Dunedin got the discussion started in 1870 when a city councillor pointed out that Melbourne had introduced a fine for throwing orange peel on the footpath and urged his city to do the same. The following year, the editor of the Otago Daily Times wrote that the practice of littering orange skills was “certainly a dangerous one” and complained that it was not punishable under any council bylaw.
By 1873, Auckland had outlawed throwing orange peel on the footpath, but a writer at the NZ Herald urged them to go further: “Banana peel is equally dangerous for the foot passenger to tread upon, and it behooves the city rulers to pass another bylaw prohibiting under certain pains and penalties the deposit of the skin of the banana upon the footpaths in this city.”
Anti-littering regulations were adopted in Napier, Timaru, Woodville, Christchurch and Wellington, among other cities. Around the turn of the century, many councils invested more in waste management in response to several public health scares, providing public waste bins and more regular street cleaning.

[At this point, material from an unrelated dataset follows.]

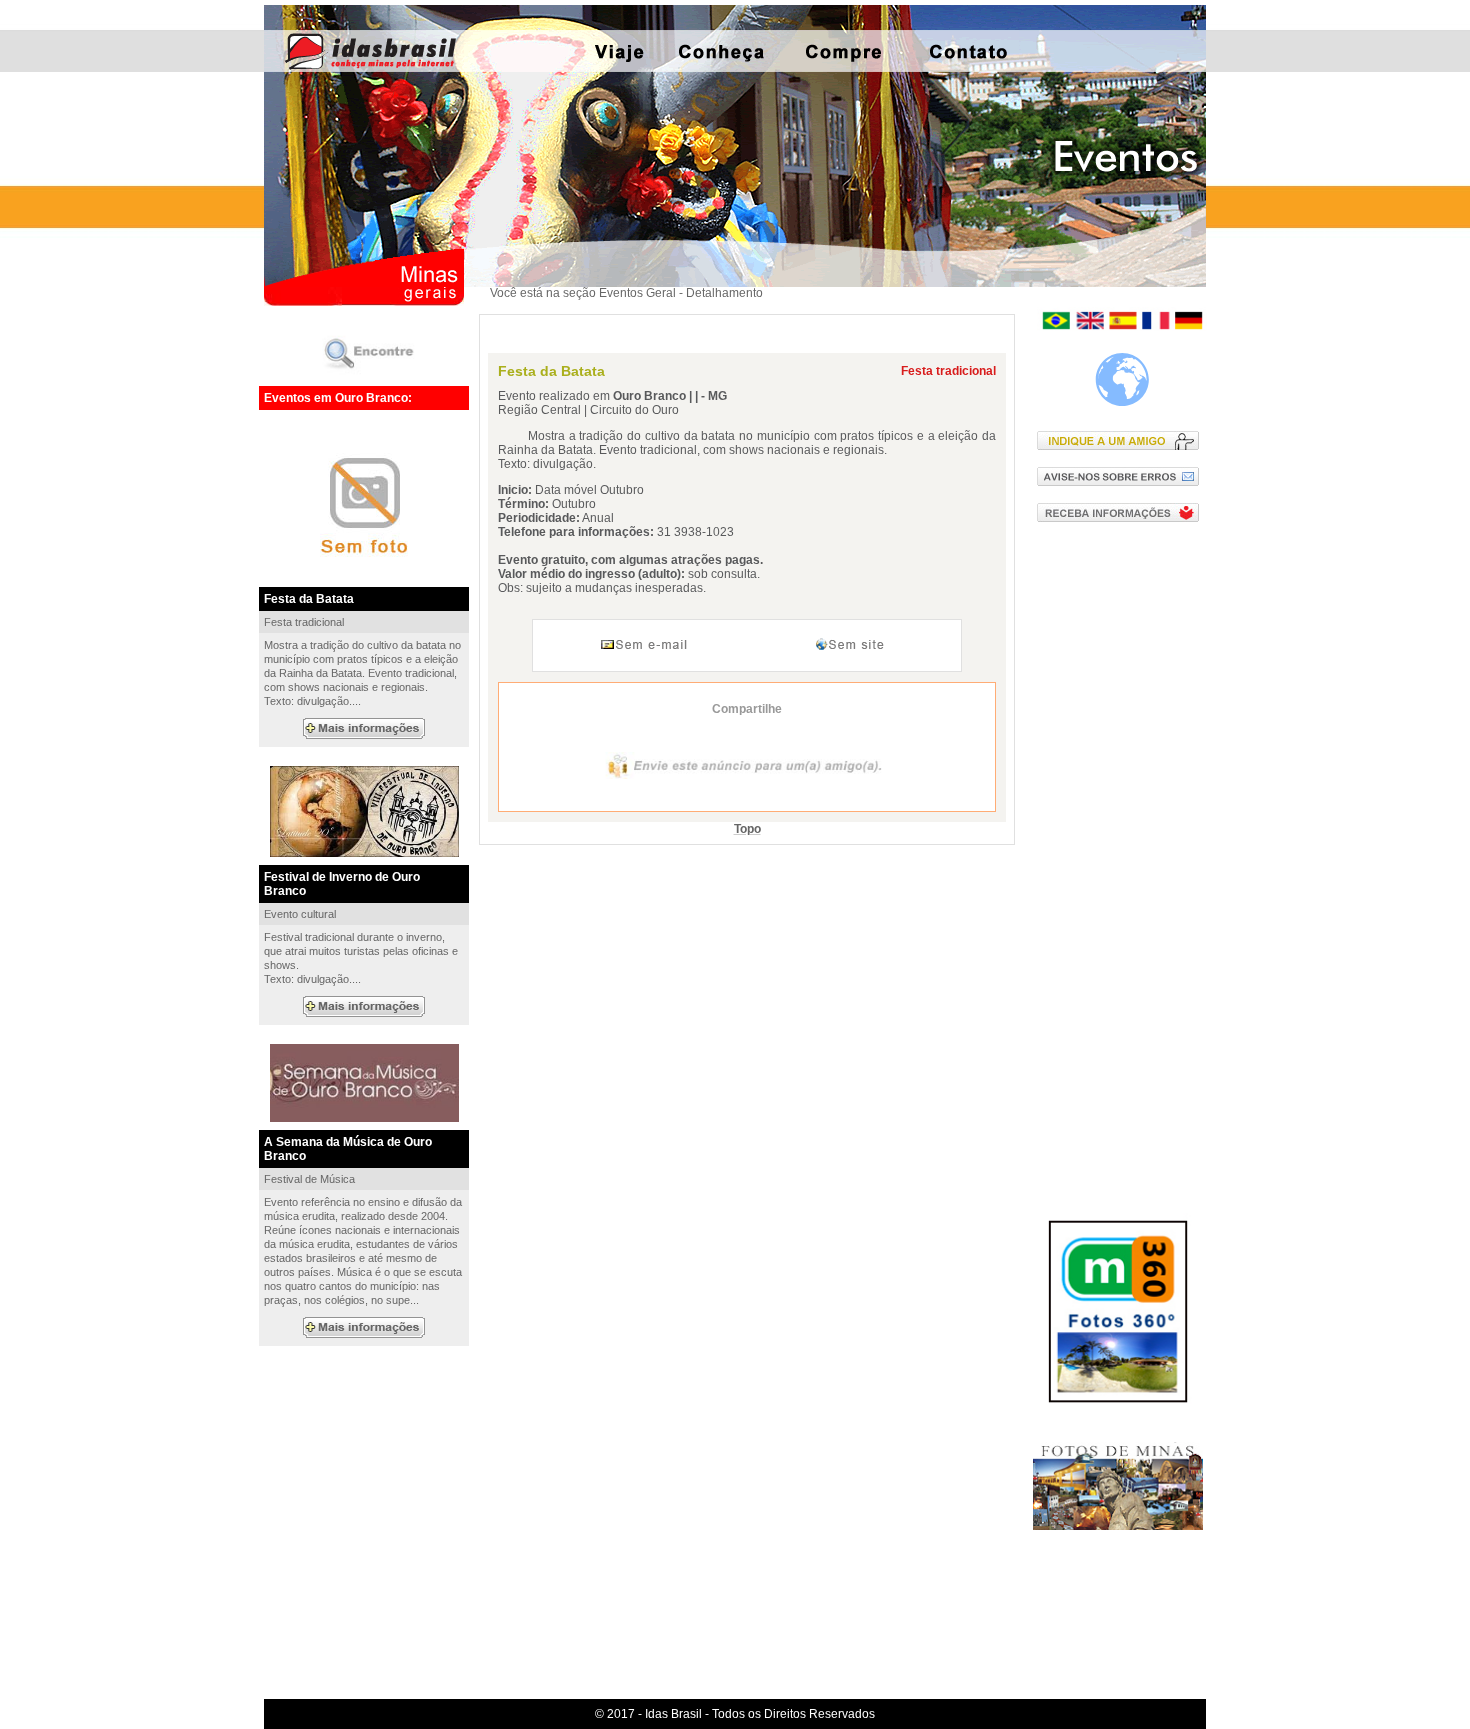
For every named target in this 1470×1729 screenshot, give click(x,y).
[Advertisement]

This coincided with many municipalities cracking down on “street hawkers” who sold fruit from carts. Wellington restricted them to back streets in 1908 and banned them entirely in 1939. This was ostensibly done to protect shop owners from competition, but was motivated by racist sentiments towards Chinese fruit sellers. With fewer fruit stands on the street, bananas became less common as an on-the-go snack option and banana skins became a less common sight on the ground.
From the 1930s onwards, there are very few mentions of orange or banana-related injuries in New Zealand newspapers. Most of the references come from fiction, jokes or other newspaper “funnies”. Here are a few examples:
- What does orange peel make? Good slippers. (Manawatu Standard, 1932)
- Why is a jersey like a banana peel? Because it is easy to slip on. (Evening Star, 1935)
- Schoolmaster: Can any boy tell me what is meant by the “yellow peril”? Bright Boy: Please sir, a banana skin left on the pavement. (Hokitika Guardian, 1930)
Bobby Leach’s dramatic death marked the end of a golden era for fruit-related injuries in New Zealand. From this period onwards, slipping on a banana or orange peel went from being an active, everyday threat to what it is today: a well-known comedic trope but not something anyone is likely to actually see or experience in real life. But that’s not to mean it doesn’t happen any more – data provided to The Spinoff by ACC shows that there have been 140 new claims since 2021 for injuries caused by slipping on a banana. While banana peels may have slipped out of the news cycle, they still manages to trip people up from time to time.